In the real world, the effect of such legislation would be to encourage millions of undocumented immigrants to stay underground.

Yet this was the piece of legislation that was hurtling to conference with the House, which would bring in its own incomparably worse legislation. Not surprisingly, as the Senate bill deteriorated by the minute late last week, the immigrant-advocate groups that had championed the Judiciary Committee’s bill were constantly re-evaluating their support. Up-to-date information was hard to come by, and disagreements among longtime allies became the order of the day. By week’s end, the AFL-CIO and the two unions that had done the most to champion the immigrants’ cause — the Service Employees International Union and UNITE-HERE — each had a different position.
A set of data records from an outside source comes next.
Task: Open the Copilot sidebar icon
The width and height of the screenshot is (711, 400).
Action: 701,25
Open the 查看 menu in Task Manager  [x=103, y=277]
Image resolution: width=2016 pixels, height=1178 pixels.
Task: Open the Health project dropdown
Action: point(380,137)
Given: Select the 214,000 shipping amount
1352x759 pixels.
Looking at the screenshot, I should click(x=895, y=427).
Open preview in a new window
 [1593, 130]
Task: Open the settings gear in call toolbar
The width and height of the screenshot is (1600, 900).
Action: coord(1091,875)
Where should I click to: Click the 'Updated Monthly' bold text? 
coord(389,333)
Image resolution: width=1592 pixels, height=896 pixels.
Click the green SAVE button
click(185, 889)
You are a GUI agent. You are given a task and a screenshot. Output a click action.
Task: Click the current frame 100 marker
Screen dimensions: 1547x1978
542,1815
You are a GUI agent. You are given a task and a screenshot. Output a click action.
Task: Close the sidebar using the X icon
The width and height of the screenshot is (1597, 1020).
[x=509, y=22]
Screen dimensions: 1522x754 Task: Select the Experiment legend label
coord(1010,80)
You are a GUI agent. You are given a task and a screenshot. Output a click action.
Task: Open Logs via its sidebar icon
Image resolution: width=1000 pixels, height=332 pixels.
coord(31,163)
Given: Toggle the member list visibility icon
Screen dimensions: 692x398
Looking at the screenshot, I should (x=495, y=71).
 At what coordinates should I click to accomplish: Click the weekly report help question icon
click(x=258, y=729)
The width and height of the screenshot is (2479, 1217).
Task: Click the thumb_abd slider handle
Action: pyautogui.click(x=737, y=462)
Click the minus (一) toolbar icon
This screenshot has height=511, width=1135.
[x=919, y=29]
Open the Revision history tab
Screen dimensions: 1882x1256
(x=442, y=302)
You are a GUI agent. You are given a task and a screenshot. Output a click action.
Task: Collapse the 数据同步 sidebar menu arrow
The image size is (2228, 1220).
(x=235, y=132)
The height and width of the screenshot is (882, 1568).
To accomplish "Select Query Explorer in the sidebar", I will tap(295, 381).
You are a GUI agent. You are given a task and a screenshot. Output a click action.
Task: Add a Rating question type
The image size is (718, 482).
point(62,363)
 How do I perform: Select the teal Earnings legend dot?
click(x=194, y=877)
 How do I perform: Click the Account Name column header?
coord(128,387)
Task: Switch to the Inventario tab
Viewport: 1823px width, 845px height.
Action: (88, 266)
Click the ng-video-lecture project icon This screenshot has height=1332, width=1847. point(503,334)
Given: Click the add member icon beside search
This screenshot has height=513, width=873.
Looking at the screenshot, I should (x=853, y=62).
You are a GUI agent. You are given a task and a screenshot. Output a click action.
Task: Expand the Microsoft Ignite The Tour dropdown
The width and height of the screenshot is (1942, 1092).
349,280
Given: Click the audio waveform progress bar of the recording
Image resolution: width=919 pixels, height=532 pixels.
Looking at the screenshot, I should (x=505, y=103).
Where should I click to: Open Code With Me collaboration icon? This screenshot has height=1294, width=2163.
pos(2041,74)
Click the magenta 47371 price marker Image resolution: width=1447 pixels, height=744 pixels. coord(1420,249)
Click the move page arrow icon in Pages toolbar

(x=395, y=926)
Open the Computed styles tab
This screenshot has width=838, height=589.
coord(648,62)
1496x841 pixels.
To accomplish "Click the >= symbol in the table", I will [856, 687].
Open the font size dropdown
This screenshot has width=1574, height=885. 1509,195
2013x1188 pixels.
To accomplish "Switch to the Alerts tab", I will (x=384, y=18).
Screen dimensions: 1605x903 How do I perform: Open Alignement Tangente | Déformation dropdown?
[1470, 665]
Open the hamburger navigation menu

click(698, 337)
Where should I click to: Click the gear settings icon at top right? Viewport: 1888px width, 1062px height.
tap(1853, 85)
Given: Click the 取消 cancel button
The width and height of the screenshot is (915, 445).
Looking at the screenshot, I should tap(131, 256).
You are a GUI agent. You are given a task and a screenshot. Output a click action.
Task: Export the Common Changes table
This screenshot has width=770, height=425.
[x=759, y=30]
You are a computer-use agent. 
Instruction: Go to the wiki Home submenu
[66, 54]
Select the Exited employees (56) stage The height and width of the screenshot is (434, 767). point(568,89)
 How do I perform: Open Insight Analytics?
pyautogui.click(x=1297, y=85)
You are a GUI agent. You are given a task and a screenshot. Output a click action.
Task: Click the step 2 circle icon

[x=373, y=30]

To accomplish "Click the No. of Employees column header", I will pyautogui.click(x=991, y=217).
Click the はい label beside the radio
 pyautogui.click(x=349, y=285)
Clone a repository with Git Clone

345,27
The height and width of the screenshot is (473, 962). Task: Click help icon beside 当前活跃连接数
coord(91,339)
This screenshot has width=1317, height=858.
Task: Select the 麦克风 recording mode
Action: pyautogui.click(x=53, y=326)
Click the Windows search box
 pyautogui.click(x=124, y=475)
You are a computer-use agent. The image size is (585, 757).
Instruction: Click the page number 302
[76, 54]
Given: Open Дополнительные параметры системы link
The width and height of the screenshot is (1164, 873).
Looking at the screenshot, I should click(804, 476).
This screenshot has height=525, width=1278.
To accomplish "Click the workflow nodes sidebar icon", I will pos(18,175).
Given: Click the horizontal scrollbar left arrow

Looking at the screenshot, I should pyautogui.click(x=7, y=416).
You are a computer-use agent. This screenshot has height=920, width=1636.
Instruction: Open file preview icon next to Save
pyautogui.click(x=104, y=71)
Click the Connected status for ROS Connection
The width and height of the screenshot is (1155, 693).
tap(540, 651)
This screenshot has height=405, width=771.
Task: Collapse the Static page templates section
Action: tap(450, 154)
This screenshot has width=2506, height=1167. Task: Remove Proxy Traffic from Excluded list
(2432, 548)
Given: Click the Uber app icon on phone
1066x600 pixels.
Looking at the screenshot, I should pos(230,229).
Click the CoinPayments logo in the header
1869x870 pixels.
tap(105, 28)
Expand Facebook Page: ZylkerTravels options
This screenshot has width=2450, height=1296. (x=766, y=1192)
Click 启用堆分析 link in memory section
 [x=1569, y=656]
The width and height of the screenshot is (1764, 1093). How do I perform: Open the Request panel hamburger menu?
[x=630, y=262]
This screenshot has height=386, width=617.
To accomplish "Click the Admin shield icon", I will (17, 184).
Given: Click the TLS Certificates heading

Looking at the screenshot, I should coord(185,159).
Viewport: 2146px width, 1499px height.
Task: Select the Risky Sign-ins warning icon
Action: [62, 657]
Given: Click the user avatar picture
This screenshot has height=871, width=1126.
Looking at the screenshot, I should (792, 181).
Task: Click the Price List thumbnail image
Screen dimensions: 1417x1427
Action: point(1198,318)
AT MONDAY’S RALLY, many of the leading organizers expressed, offstage, their quiet thanks to Democratic Senate Leader Harry Reid for pulling the plug on what was becoming a disastrous bill. With polling now showing that a clear majority of Americans support the creation of a clear path to legalization for most immigrants, and with increasing confidence that they can mobilize even more immigrants in the weeks and months ahead, the immigrant advocates sense that momentum is on their side. “The movement has not crested yet,” one told me as the rally on the Mall wound down. “We’d be crazy to take a deal just now.”

The advocates’ strategy is straightforward. Continue to stage events that show the undocumented hordes to be the hard-working Americans they actually are. Force increasingly fearful Republican legislators to choose between Latinos and their growing number of supporters, and the nativist Republican base. If the Republicans can’t choose — and they probably can’t — wait for the next Congress, which looks more likely every day to be controlled by the Democrats. Campaign for the Democrats this fall.

With each passing week, the movement for immigrant rights seems to grow both larger and smarter. That alone sets it apart, alas, from most recent progressive movements. Long may it, and its American flags, wave.